▸ EXERCISE INSTRUCTIONS
- a) Please repeat, word for word, the stretch of the passage on the Article 370 petition from "Second, the Centre" through "its own consent.".
- b) Carry on the passage on the Article 370 petition from the point where it stops.

▸ TEXT BLOCK
• • • • • • •

The MPs’ joint petition alleges that the presidential order removing Kashmir’s special status and the parliamentary enactment splitting the state into two Union Territories “unconstitutionally undermine” the scheme of Article 370.

Filed through advocate Mahesh Babu, the petition offers four arguments in favour of quashing the presidential order and the Jammu and Kashmir Reorganisation Act.

First, it says, the presidential order invokes Article 370(1)(d), which was meant to apply the other provisions of the Constitution to Jammu and Kashmir, to alter Article 370 itself.

Second, the Centre has fundamentally, permanently and irreversibly altered the status of Jammu and Kashmir without the concurrence of, or any consultation with, its people or their elected representatives.

This has been done during a spell of President’s rule, a temporary situation meant to hold the field until the return of an elected government. Ironically, the presidential order substitutes the concurrence of the governor for that of the government, which effectively means the Centre has, acting through the President, taken its own consent.

The decision amounts to an overnight abrogation of the democratic rights and freedoms guaranteed to the people of Jammu and Kashmir upon its accession.

Third, by making all the provisions of the Indian constitution applicable to Jammu and Kashmir, the presidential order undermines one of the basic purposes of Article 370.

• • • • • • •

▸ STORED ROWS

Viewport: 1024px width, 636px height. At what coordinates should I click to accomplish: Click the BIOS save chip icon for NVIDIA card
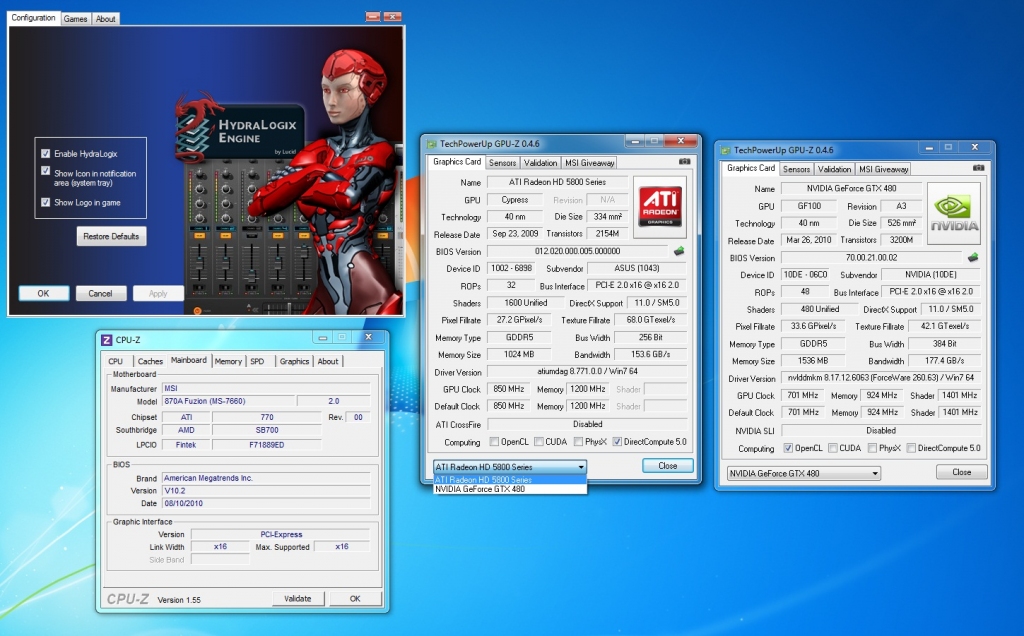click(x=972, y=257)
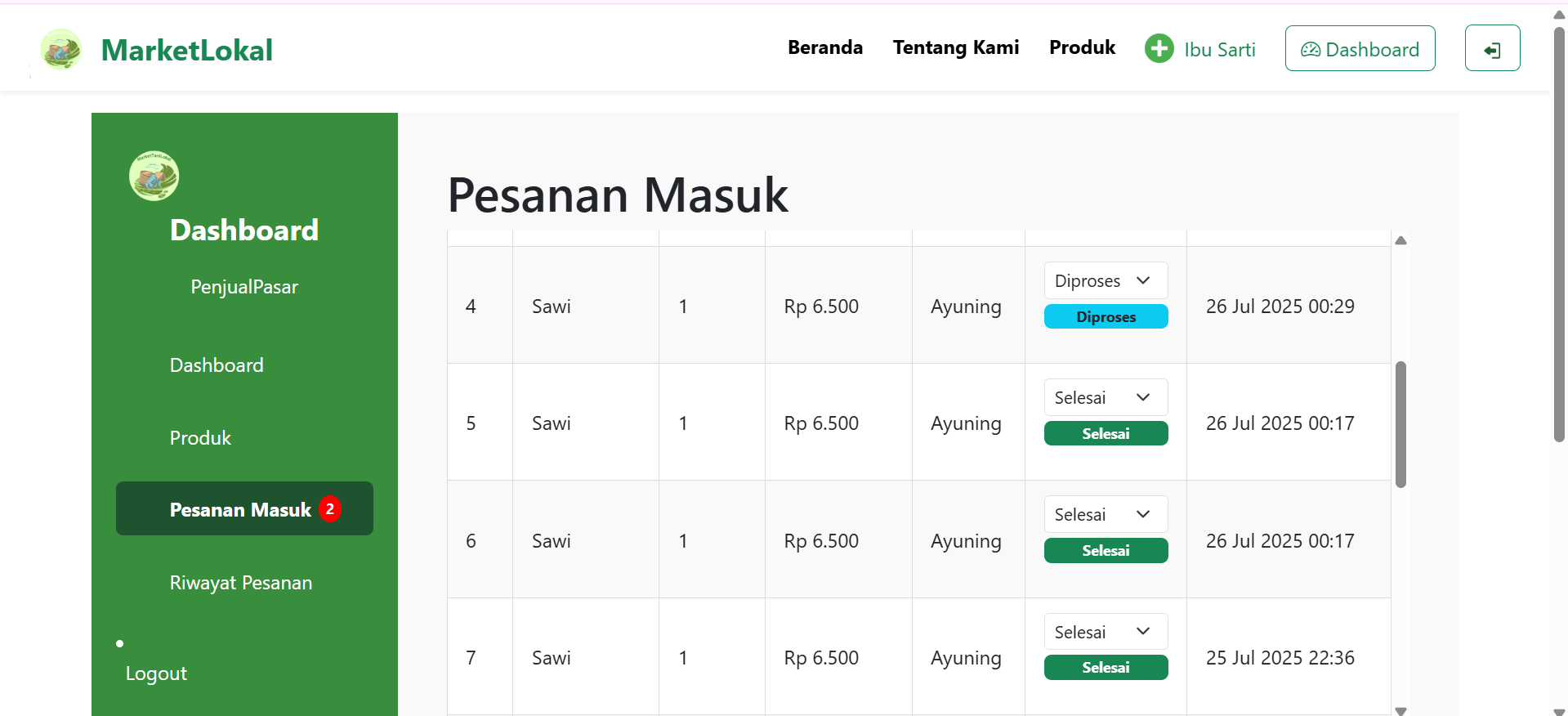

• • • • • • •

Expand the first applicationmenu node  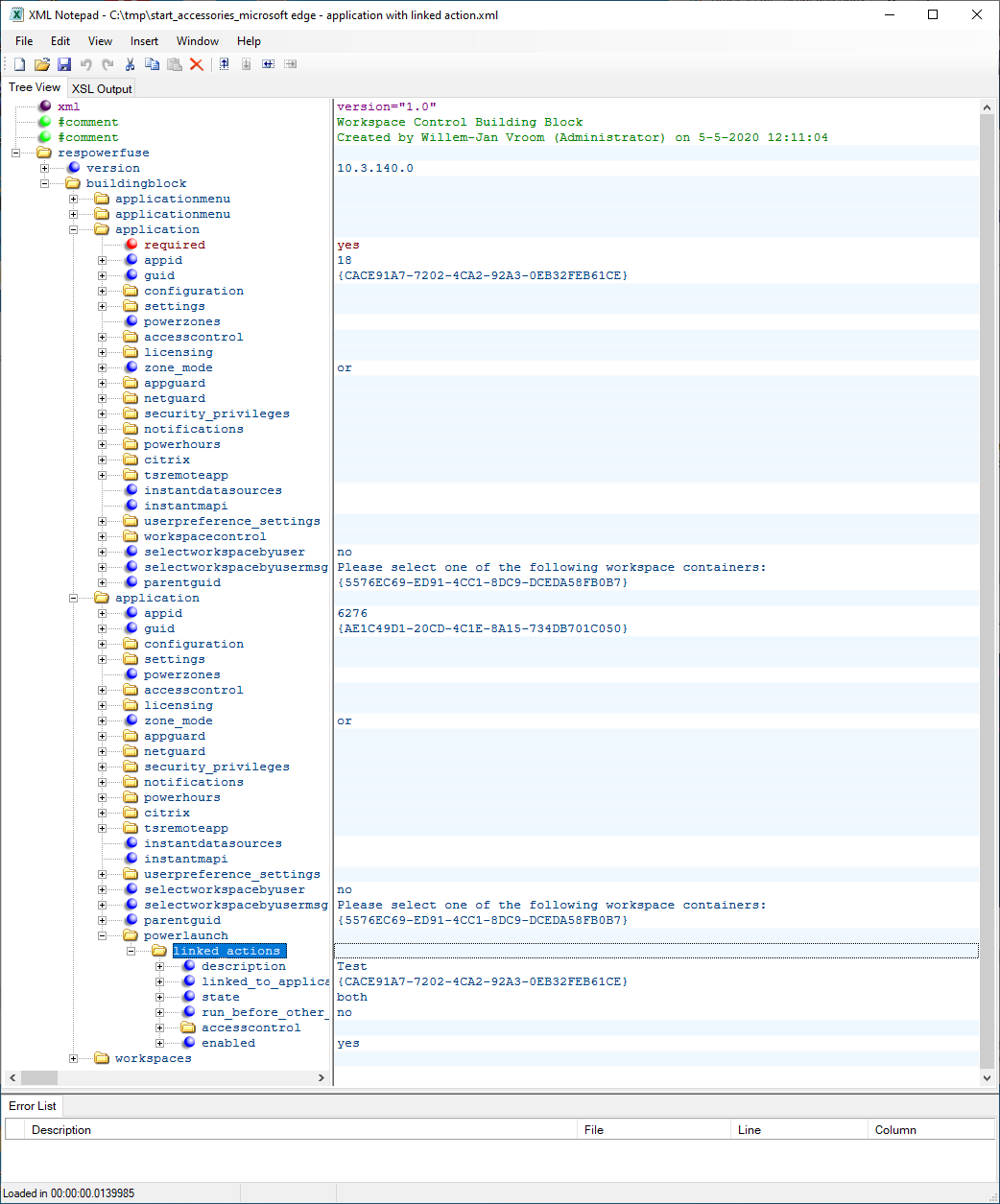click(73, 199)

• • • • • • •

▸ SOLVED PROBLEMS
- a)
Second, the Centre has fundamentally, permanently and irreversibly altered the status of Jammu and Kashmir without the concurrence of, or any consultation with, its people or their elected representatives.

This has been done during a spell of President’s rule, a temporary situation meant to hold the field until the return of an elected government. Ironically, the presidential order substitutes the concurrence of the governor for that of the government, which effectively means the Centre has, acting through the President, taken its own consent.

- b)
This purpose, the plea says, was to facilitate the extension of the provisions of the Indian constitution to the state in an incremental and orderly manner, based on the requirements at a particular time and without dismantling the state constitution.

Fourth, the presidential order has, by replacing the Constituent Assembly’s recommendation with that of the legislative assembly to alter the terms of Article 370, assumed that the legislative assembly has a power that is wholly unconstitutional.

Further, Parliament has “attempted to degrade the status (of the state) into two Union Territories” although “the Indian federal scheme — as exemplified by Article 1 and Article 3 — does not permit Parliament to retrogressively downgrade statehood into a less representative form such as a Union Territory”.

Supreme Court advocate Shakir Shabir, advocate Manohar Lal Sharma and Congress politician Tehseen Poonawala have filed the three other petitions.